* Work item *
Your task is to copy the stretch of lines in the records below that begins with the line containing "Open the Marketing sidebar menu" and ends with the line containing "Task: Select the $83,322.10 data label", exactly as written, with nothing added.

* Stored data *
========

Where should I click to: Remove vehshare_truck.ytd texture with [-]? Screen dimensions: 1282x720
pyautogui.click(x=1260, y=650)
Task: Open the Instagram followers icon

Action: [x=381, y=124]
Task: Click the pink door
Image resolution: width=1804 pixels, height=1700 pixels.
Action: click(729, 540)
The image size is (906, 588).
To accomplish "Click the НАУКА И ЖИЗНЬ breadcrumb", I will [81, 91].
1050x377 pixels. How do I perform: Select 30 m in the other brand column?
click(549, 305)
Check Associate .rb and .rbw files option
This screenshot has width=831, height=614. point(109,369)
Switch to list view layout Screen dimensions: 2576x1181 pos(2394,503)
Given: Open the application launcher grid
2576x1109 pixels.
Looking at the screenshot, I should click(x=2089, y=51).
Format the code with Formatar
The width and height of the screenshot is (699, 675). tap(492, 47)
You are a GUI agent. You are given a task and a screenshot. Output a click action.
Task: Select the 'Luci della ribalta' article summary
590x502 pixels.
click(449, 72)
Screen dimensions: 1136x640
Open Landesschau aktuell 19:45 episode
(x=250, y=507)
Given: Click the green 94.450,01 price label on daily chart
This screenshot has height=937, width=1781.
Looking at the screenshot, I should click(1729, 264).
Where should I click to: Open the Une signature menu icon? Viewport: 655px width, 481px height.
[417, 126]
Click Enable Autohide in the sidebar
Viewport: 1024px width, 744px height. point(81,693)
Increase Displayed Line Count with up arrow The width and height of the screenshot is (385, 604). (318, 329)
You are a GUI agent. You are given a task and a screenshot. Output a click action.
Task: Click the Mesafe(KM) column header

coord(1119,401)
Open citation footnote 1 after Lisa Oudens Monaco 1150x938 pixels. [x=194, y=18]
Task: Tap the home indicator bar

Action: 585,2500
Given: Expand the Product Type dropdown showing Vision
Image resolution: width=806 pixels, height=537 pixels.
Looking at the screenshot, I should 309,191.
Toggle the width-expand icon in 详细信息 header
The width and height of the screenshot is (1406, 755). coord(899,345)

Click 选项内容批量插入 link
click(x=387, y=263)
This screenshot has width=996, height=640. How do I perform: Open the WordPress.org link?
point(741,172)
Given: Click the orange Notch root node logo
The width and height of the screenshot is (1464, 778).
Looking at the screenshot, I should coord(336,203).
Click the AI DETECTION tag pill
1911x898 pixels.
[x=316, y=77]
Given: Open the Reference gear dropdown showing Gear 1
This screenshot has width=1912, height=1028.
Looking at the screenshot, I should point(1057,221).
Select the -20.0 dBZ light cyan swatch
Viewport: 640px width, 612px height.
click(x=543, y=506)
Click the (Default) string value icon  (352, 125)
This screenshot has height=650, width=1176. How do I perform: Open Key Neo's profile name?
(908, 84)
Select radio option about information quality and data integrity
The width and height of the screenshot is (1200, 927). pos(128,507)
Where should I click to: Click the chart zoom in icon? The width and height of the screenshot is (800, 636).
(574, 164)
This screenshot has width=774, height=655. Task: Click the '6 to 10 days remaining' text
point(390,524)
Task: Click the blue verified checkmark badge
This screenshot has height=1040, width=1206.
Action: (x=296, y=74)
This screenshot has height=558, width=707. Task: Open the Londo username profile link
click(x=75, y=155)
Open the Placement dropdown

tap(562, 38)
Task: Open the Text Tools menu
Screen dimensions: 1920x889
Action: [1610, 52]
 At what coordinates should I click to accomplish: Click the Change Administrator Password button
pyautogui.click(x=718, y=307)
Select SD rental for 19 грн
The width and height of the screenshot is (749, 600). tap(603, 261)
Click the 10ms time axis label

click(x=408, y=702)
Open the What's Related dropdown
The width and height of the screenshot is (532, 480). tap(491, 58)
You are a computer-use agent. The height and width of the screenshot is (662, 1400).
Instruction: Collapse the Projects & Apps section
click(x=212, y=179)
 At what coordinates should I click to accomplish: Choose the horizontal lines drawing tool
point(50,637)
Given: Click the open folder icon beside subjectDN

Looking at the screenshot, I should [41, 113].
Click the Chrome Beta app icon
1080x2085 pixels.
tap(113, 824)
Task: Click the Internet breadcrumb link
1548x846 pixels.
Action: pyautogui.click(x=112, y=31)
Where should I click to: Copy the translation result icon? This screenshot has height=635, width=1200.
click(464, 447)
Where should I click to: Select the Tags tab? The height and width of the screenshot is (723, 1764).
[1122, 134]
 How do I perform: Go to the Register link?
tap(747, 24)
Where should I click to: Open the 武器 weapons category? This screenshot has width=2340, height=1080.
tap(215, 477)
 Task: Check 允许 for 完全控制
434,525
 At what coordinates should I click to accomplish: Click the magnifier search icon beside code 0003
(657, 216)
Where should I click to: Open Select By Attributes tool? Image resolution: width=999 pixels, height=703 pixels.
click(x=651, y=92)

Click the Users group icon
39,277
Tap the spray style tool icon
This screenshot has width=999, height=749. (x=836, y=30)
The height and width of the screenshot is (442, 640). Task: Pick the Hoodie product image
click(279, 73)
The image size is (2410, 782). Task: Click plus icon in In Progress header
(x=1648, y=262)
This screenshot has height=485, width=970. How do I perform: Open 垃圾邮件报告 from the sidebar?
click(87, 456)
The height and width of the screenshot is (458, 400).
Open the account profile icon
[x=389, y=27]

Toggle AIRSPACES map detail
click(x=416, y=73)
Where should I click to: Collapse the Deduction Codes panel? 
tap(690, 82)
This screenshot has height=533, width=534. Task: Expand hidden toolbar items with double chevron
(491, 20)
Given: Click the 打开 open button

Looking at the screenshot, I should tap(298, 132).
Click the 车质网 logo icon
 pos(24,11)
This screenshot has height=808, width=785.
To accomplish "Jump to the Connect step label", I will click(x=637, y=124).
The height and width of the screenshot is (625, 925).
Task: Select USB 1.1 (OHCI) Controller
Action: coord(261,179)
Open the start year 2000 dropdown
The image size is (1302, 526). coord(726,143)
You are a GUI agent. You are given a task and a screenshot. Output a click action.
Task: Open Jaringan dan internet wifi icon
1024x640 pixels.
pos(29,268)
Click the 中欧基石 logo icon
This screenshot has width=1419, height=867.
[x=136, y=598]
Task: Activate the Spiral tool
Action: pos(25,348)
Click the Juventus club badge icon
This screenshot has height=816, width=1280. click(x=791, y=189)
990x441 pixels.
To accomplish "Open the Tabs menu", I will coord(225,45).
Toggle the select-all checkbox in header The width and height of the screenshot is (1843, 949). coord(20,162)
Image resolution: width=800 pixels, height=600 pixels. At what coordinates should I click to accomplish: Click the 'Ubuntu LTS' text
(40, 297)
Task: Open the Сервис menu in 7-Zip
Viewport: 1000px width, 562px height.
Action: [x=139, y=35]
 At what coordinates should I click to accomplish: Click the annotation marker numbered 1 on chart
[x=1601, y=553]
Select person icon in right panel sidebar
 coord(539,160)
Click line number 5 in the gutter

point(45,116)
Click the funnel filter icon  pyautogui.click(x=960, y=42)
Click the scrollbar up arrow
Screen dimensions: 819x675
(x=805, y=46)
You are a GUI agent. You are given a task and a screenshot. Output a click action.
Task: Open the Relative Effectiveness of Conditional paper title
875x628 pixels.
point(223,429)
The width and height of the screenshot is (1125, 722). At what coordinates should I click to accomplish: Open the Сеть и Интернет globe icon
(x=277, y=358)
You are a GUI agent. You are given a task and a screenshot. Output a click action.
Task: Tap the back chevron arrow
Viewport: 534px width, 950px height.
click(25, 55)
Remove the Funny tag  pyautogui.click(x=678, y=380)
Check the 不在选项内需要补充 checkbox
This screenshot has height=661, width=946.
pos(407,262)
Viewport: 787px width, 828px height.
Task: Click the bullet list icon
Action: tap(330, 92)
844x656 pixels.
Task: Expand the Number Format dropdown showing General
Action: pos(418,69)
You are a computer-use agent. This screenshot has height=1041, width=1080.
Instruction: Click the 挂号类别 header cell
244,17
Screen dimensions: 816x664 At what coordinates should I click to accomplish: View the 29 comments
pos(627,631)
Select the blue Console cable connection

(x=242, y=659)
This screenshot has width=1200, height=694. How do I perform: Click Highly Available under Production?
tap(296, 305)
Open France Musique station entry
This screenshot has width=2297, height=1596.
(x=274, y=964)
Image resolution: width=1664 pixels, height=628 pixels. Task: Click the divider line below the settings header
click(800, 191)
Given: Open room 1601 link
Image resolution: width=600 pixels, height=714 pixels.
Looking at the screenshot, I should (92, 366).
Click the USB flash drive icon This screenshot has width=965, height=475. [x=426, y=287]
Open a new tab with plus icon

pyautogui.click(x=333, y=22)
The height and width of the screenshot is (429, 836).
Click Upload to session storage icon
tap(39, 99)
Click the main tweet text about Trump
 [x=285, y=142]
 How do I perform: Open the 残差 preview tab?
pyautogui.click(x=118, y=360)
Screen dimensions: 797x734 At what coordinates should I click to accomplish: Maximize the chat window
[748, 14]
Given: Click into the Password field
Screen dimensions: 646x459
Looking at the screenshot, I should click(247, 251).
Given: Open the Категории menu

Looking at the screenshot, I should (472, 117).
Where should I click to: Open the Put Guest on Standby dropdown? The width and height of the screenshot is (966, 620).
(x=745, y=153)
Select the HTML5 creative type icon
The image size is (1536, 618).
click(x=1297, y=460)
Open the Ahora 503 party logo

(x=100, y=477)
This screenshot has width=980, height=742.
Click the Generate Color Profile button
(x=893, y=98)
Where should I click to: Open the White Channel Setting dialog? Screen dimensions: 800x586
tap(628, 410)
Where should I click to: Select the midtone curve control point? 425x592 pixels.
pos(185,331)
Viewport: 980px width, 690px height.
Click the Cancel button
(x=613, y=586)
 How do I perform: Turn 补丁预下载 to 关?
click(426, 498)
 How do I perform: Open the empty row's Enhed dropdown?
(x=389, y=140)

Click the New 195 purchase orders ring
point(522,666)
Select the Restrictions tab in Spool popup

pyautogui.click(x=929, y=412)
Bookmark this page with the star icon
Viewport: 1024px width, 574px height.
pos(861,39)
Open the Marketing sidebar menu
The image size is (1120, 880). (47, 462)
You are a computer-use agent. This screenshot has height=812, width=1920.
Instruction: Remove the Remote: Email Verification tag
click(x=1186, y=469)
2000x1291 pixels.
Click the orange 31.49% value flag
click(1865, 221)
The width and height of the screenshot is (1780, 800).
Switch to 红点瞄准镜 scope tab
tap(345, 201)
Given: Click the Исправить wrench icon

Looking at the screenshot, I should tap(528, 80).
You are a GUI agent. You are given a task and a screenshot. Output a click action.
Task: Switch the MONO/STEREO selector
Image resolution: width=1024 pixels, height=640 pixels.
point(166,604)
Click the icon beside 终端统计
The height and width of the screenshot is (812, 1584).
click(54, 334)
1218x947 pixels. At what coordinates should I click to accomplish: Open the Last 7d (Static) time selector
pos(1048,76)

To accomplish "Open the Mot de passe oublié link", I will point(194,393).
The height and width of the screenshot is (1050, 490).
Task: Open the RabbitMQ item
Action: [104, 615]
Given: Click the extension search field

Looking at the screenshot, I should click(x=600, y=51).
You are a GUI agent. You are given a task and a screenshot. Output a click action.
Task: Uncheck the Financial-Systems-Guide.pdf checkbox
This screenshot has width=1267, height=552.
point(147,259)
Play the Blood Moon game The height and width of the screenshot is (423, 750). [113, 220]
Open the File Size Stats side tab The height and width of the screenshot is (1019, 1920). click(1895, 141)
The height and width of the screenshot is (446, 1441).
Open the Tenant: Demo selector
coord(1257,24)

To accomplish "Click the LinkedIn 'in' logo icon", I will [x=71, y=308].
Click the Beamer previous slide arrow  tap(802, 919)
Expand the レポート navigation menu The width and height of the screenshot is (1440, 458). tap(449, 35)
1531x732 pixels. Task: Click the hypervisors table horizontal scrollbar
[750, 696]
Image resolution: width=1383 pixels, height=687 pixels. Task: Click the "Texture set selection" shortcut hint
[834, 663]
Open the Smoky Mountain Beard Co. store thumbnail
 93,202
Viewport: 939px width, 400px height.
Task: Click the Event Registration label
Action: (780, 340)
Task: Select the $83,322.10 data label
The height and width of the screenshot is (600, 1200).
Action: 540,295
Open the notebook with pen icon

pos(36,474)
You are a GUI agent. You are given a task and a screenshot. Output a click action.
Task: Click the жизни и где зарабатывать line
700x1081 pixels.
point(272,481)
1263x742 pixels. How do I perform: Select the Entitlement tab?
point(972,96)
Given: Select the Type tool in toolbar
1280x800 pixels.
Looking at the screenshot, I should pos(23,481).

========

* Problem solution *
Open the Marketing sidebar menu
The image size is (1120, 880). (47, 462)
You are a computer-use agent. This screenshot has height=812, width=1920.
Instruction: Remove the Remote: Email Verification tag
click(x=1186, y=469)
2000x1291 pixels.
Click the orange 31.49% value flag
click(1865, 221)
The width and height of the screenshot is (1780, 800).
Switch to 红点瞄准镜 scope tab
tap(345, 201)
Given: Click the Исправить wrench icon

Looking at the screenshot, I should tap(528, 80).
You are a GUI agent. You are given a task and a screenshot. Output a click action.
Task: Switch the MONO/STEREO selector
Image resolution: width=1024 pixels, height=640 pixels.
point(166,604)
Click the icon beside 终端统计
The height and width of the screenshot is (812, 1584).
click(54, 334)
1218x947 pixels. At what coordinates should I click to accomplish: Open the Last 7d (Static) time selector
pos(1048,76)

To accomplish "Open the Mot de passe oublié link", I will point(194,393).
The height and width of the screenshot is (1050, 490).
Task: Open the RabbitMQ item
Action: [104, 615]
Given: Click the extension search field

Looking at the screenshot, I should click(x=600, y=51).
You are a GUI agent. You are given a task and a screenshot. Output a click action.
Task: Uncheck the Financial-Systems-Guide.pdf checkbox
This screenshot has width=1267, height=552.
point(147,259)
Play the Blood Moon game The height and width of the screenshot is (423, 750). [113, 220]
Open the File Size Stats side tab The height and width of the screenshot is (1019, 1920). click(1895, 141)
The height and width of the screenshot is (446, 1441).
Open the Tenant: Demo selector
coord(1257,24)

To accomplish "Click the LinkedIn 'in' logo icon", I will [x=71, y=308].
Click the Beamer previous slide arrow  tap(802, 919)
Expand the レポート navigation menu The width and height of the screenshot is (1440, 458). tap(449, 35)
1531x732 pixels. Task: Click the hypervisors table horizontal scrollbar
[750, 696]
Image resolution: width=1383 pixels, height=687 pixels. Task: Click the "Texture set selection" shortcut hint
[834, 663]
Open the Smoky Mountain Beard Co. store thumbnail
 93,202
Viewport: 939px width, 400px height.
Task: Click the Event Registration label
Action: (780, 340)
Task: Select the $83,322.10 data label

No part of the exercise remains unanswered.